Still, Argento manages to wring some fine, creepy moments out of a plot that, in other hands, would have been uninteresting.  Asia Argento plays a cop on the trail of a serial rapist.  When her titular mental condition puts her in a vulnerable state, she's kidnapped and raped by the man she's tracking.  She manages to exact a brutal revenge on the man, but soon finds that her experiences have affected her mental state more than she realized.

The movie concludes brilliantly; a group of fellow cops attempts to help and comfort Asia --at this point she's a danger to herself and others-- and instead of accepting their offer, she screams for her life.  The movie cuts to shots of these helpful men who surround her and they appear to be leering and aggressive.  This scene effectively encapsulates everything that has come before it, rendering Asia's point of view to the point that we're on her side, despite the fact that she's killed a couple of innocents.  I also liked the way Argento's usual excess in gore led to a satisfying, realistic confrontation between Asia and the rapist.  Also, Ennio Morricone proves, yet again, that he can write music just as delightfully overbearing and creepy as Goblin.

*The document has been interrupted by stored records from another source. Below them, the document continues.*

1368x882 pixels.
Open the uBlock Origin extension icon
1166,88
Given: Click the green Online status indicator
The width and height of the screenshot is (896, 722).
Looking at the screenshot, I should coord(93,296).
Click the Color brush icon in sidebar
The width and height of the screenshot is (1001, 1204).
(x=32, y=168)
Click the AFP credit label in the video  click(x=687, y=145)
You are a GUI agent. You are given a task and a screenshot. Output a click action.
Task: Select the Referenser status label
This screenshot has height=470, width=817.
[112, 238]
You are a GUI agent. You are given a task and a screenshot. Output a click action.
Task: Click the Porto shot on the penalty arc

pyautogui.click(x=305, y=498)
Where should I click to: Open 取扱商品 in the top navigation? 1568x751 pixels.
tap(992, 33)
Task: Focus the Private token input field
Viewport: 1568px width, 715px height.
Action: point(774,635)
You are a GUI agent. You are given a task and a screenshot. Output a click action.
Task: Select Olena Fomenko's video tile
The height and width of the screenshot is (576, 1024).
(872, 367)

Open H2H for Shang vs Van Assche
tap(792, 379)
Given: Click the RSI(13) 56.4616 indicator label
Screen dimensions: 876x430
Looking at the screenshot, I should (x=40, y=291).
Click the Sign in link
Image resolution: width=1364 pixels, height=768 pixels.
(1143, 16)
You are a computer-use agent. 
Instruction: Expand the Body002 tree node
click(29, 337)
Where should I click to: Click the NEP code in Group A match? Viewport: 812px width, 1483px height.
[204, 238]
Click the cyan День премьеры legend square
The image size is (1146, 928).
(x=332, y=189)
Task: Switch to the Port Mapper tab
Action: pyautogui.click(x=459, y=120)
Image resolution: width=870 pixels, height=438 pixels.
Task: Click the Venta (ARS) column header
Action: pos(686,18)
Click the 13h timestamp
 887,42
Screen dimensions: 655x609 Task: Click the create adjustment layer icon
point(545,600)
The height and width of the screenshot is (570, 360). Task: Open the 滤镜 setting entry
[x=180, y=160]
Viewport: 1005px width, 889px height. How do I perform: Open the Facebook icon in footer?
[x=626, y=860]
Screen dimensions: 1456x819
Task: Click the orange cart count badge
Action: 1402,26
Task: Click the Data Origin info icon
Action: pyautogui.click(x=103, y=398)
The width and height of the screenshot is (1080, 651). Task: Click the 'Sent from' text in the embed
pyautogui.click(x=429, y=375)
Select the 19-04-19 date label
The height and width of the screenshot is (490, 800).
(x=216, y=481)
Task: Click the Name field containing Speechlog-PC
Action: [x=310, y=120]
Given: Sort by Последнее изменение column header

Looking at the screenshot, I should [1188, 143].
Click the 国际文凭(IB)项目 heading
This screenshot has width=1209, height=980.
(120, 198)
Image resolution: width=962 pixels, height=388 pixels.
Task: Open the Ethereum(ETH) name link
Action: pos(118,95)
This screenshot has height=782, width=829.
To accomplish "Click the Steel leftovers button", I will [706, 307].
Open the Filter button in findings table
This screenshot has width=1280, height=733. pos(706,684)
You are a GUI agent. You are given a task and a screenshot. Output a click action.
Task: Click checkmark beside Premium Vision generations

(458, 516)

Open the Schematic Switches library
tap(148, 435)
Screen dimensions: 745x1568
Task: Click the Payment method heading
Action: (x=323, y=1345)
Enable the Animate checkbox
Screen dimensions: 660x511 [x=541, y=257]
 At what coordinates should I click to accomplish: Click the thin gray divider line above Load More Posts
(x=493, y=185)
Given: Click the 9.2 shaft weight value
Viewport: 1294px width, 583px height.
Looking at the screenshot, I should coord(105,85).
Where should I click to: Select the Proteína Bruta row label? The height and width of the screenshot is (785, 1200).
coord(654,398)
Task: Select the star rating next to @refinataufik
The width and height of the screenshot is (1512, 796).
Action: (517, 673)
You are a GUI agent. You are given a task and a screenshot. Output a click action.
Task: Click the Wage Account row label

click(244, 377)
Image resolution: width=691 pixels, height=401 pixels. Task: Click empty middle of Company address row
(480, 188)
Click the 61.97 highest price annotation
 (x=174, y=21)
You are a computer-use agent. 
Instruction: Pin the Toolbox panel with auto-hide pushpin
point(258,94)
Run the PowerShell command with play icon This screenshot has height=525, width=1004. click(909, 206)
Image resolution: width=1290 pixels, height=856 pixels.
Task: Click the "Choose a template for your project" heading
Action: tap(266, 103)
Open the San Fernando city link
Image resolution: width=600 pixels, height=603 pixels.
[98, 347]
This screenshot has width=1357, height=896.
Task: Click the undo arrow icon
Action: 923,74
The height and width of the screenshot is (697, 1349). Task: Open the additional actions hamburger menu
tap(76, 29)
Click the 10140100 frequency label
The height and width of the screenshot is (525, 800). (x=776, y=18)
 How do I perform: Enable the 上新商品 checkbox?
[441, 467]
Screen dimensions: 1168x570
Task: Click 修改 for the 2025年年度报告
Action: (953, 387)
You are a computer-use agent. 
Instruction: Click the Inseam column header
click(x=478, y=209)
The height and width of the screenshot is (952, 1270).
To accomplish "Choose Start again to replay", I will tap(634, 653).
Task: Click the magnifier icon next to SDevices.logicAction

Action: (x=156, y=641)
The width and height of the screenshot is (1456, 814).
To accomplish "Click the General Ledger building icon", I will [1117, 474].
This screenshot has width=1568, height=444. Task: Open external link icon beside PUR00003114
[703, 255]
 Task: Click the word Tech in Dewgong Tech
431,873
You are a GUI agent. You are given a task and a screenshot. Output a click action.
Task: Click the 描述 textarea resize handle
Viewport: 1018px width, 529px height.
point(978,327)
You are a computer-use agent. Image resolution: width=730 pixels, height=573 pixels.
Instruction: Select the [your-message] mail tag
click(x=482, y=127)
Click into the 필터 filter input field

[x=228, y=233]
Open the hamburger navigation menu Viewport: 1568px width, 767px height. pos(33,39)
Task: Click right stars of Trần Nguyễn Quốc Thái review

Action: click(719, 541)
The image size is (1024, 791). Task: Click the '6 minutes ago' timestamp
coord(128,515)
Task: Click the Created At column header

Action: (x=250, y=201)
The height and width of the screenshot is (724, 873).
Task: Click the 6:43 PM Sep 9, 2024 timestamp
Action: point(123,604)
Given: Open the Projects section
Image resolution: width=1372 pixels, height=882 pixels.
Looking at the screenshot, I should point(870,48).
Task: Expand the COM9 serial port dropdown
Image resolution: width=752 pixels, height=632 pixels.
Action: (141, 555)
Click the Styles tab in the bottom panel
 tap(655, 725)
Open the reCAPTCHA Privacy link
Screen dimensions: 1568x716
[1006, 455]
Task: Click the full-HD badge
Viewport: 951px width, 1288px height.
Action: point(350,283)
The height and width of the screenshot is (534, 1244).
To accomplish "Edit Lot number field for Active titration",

All this is good, but the movie's just too long, its pace is too dull, and its plotting too standard in order to be too excited about it.  The second half of the movie, which contains some interesting exploration of Asia's character, is taken up by unnecessary and overly complicated mystery elements, elements that don't withstand scrutiny even after we learn there's an unreliable narrator in the room.  Certain characters slow the threadbare plot every time they're on screen.  And some plot devices are introduced, only to be dropped later.  All of these problems are present in other Argento movies and, often, they somehow add to the dreamlike mood.  This time, they're distracting.